== Document excerpt ==
►

= Translatio imperii =

Linear succession of transfers of power

 is a historiographical concept that was prominent among medieval thinkers and intellectuals in Europe, but which originated from earlier concepts in antiquity. According to this concept, the notion of decline and fall of an empire is theoretically replaced by a natural succession from one empire to another. Translatio implies that an empire can metahistorically be transferred from hand to hand and place to place, from Troy to Romans and Greeks to Franks (both claiming to be Romans) and further on to Spain, and has therefore survived.

In classical antiquity, an authoritative user of this scheme was Virgil, who has been traditionally ranked as one of Rome's greatest poets. In his work Aeneid, which has been considered the national epic of ancient Rome, he linked the Rome in which he lived, reigned by its first emperor Caesar Augustus, with Troy. The discourse of translatio imperii may be traced from the ninth century to the fourteenth, and may be carried on into the sixteenth century or even further. In the Early modern period, the translatio scheme was used by many authors who wished to legitimate their new centre of power and to provide it with prestige. In Renaissance era-Florence, humanists wrote Latin poems fashioning their city as the new Rome, and members of the Medici family as Roman rulers.

More generally speaking, this concept views history as a linear succession of transfers of an imperium that invests supreme power in a singular ruler, an "emperor", or sometimes even several emperors (e.g. the Eastern Roman Empire and the Western Holy Roman Empire). The concept is closely linked to translatio studii, the geographic movement of learning. Both terms are thought to have their origins in the second chapter of the Book of Daniel in the Hebrew Bible.

◄

== Check your understanding ==
1. Answer these questions about the passage on translatio imperii:
(a) Which poet does the passage name as an authoritative user of this scheme in classical antiquity?
(b) Between which centuries can the discourse of translatio imperii be traced?
(c) Where are both translatio imperii and translatio studii thought to originate?
2. Reproduce the passage on translatio imperii word for word from "More generally speaking, this" up to and including "the Hebrew Bible.".

== Available data ==
►

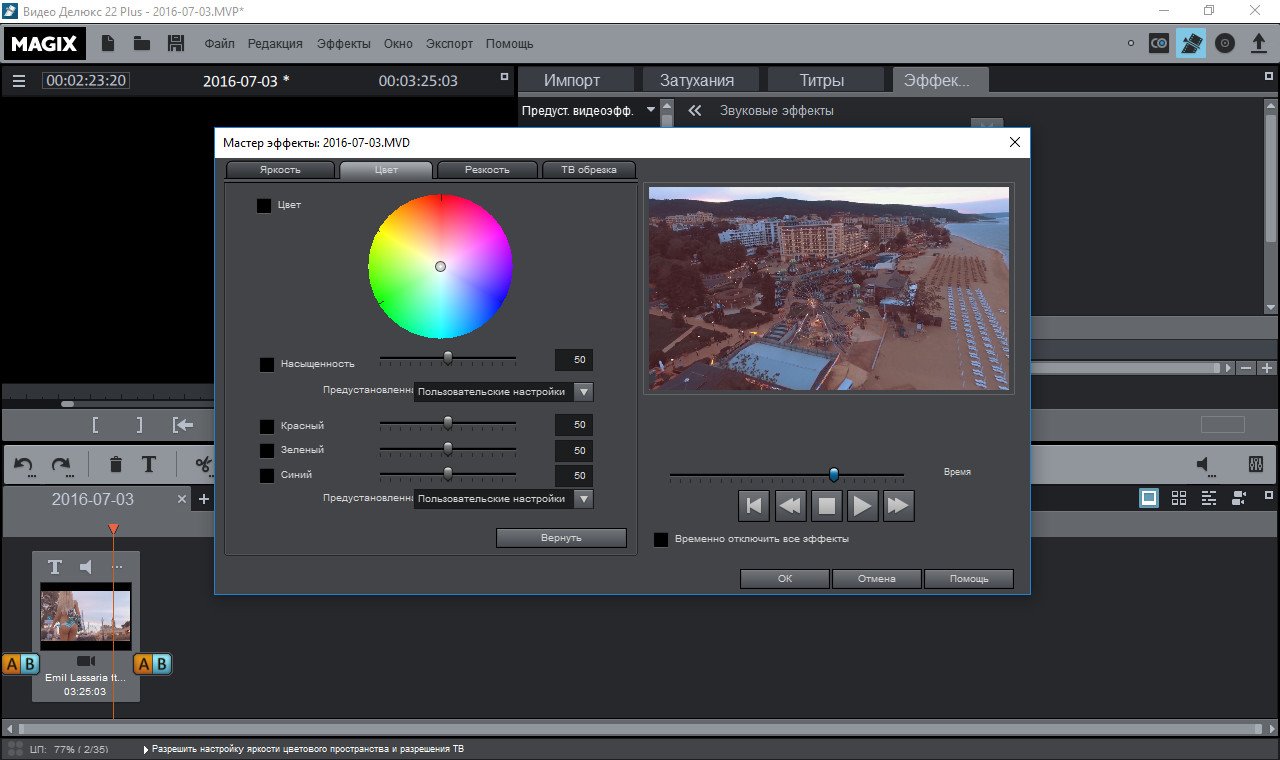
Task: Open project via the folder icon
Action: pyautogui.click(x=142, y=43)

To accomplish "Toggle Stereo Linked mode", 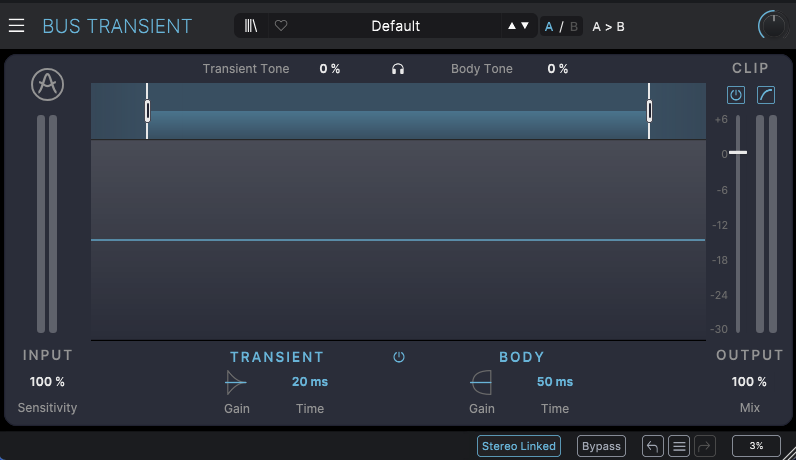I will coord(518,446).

◄
►

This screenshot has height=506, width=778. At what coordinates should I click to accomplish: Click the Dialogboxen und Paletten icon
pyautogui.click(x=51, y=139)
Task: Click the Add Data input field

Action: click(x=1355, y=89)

◄
►

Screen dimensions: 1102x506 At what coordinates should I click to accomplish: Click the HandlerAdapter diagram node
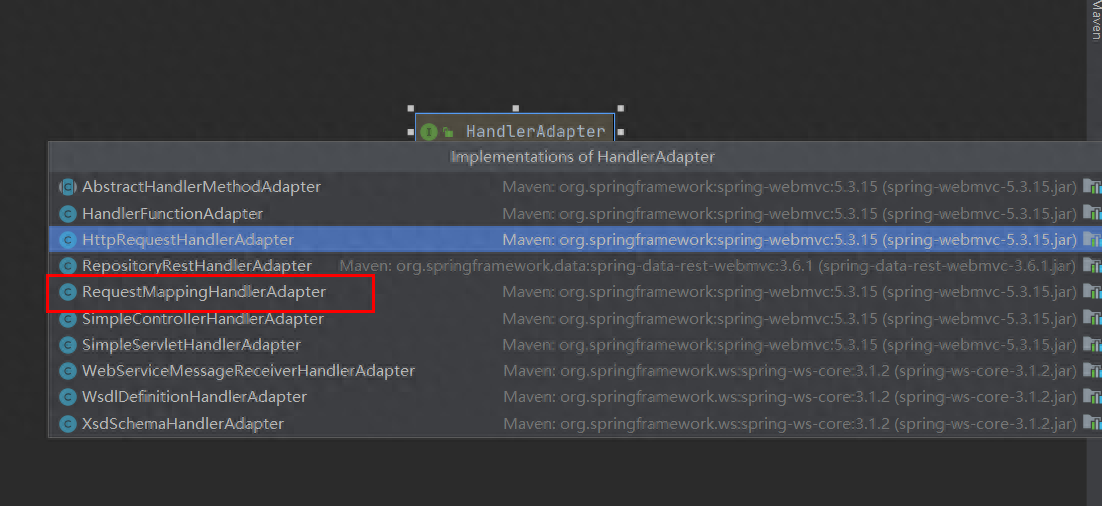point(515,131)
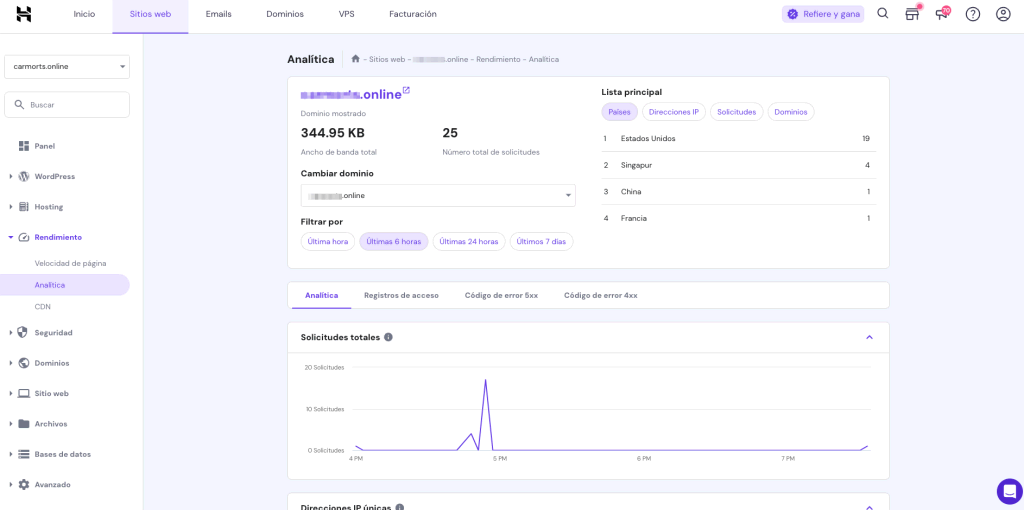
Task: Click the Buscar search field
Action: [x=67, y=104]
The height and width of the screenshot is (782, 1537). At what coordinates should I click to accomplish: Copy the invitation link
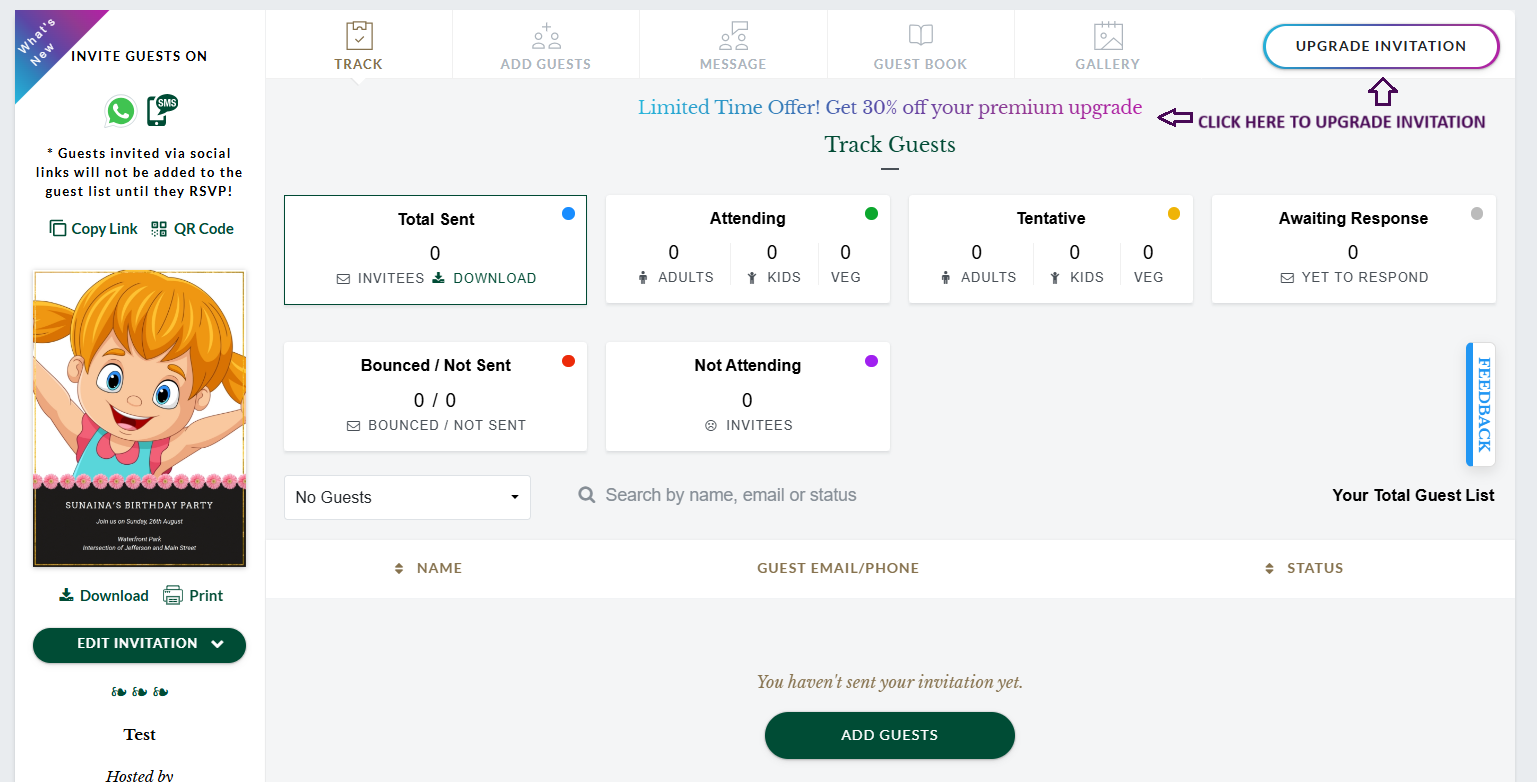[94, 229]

◄

== Task solutions ==
1.
(a) Virgil
(b) From the ninth century to the fourteenth
(c) In the second chapter of the Book of Daniel in the Hebrew Bible

2.
More generally speaking, this concept views history as a linear succession of transfers of an imperium that invests supreme power in a singular ruler, an "emperor", or sometimes even several emperors (e.g. the Eastern Roman Empire and the Western Holy Roman Empire). The concept is closely linked to translatio studii, the geographic movement of learning. Both terms are thought to have their origins in the second chapter of the Book of Daniel in the Hebrew Bible.